## Problem to work on
Starting at the top of the entries below, set down each line exactly as written, and stop after the line containing "Task: Open the $ZEC ticker link".

(Data entries)
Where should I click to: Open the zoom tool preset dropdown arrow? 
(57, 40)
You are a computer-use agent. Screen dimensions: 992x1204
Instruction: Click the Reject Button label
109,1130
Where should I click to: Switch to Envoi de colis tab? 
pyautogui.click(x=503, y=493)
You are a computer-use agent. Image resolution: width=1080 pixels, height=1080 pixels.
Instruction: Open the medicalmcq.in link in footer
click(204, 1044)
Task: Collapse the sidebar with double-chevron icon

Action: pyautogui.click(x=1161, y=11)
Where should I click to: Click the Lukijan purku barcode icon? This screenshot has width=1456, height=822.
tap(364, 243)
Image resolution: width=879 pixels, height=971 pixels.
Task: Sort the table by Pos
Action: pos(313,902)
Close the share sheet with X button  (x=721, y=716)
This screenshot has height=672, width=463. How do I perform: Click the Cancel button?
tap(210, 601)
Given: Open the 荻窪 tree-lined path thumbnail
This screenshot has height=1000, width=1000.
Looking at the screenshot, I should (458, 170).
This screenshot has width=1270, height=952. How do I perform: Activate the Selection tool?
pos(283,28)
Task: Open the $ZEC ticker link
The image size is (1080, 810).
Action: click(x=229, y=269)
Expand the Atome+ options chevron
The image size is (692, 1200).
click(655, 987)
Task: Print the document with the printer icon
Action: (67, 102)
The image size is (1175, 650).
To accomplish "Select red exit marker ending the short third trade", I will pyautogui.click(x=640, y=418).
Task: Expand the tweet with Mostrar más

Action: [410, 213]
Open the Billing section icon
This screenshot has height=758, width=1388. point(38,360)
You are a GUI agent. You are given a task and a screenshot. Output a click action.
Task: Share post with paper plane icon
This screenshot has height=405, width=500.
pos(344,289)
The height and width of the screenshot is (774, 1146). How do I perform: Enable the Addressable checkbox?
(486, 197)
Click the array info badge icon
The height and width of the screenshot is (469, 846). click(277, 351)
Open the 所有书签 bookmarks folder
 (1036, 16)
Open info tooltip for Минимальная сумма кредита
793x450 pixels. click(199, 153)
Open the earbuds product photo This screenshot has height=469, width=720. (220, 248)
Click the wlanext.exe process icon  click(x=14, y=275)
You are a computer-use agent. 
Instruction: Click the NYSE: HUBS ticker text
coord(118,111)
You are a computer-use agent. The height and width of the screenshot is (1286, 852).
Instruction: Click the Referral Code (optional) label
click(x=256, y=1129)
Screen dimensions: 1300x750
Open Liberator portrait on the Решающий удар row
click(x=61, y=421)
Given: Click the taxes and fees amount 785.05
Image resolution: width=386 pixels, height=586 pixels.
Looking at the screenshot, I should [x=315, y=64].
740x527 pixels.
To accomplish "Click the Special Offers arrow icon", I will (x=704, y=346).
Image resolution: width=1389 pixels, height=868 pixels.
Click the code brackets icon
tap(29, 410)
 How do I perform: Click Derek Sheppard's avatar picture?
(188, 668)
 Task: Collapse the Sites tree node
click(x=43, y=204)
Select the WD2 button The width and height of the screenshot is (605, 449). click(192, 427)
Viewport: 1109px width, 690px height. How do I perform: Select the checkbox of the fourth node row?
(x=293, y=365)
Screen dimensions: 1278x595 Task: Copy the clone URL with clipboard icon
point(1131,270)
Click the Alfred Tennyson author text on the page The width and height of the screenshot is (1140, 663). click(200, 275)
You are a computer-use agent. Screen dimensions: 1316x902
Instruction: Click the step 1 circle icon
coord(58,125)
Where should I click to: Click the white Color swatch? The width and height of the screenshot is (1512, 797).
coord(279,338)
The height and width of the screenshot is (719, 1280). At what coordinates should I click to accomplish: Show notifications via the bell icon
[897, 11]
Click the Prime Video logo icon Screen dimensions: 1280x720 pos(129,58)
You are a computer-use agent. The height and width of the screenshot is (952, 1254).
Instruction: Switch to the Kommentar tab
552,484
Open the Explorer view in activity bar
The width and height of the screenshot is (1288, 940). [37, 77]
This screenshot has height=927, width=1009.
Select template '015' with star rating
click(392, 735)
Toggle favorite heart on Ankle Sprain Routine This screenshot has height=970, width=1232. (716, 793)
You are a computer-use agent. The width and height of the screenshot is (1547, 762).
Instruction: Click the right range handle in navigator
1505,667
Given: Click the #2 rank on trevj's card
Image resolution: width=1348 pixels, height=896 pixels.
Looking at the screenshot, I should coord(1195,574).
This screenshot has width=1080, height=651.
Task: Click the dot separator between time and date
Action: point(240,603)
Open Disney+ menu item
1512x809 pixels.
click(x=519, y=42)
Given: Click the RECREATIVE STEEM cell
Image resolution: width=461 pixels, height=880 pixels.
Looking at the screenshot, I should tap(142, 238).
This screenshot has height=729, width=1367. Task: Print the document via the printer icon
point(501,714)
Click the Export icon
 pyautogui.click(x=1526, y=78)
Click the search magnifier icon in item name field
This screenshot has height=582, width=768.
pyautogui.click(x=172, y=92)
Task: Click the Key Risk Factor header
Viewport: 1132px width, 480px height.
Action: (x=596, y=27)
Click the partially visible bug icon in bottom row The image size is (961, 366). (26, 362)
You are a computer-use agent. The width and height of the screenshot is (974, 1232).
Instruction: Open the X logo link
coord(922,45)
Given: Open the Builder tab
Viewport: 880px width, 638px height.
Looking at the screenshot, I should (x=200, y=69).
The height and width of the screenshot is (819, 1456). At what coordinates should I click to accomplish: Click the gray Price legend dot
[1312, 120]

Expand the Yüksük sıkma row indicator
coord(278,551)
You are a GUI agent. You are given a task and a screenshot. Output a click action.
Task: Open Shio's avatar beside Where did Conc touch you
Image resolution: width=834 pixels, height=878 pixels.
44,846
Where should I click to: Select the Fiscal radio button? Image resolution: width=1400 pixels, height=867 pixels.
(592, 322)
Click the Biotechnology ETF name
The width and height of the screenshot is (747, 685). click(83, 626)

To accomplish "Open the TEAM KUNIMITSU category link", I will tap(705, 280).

## Response to the task
Where should I click to: Open the zoom tool preset dropdown arrow? 
(57, 40)
You are a computer-use agent. Screen dimensions: 992x1204
Instruction: Click the Reject Button label
109,1130
Where should I click to: Switch to Envoi de colis tab? 
pyautogui.click(x=503, y=493)
You are a computer-use agent. Image resolution: width=1080 pixels, height=1080 pixels.
Instruction: Open the medicalmcq.in link in footer
click(204, 1044)
Task: Collapse the sidebar with double-chevron icon

Action: pyautogui.click(x=1161, y=11)
Where should I click to: Click the Lukijan purku barcode icon? This screenshot has width=1456, height=822.
tap(364, 243)
Image resolution: width=879 pixels, height=971 pixels.
Task: Sort the table by Pos
Action: pos(313,902)
Close the share sheet with X button  (x=721, y=716)
This screenshot has height=672, width=463. How do I perform: Click the Cancel button?
tap(210, 601)
Given: Open the 荻窪 tree-lined path thumbnail
This screenshot has height=1000, width=1000.
Looking at the screenshot, I should (458, 170).
This screenshot has width=1270, height=952. How do I perform: Activate the Selection tool?
pos(283,28)
Task: Open the $ZEC ticker link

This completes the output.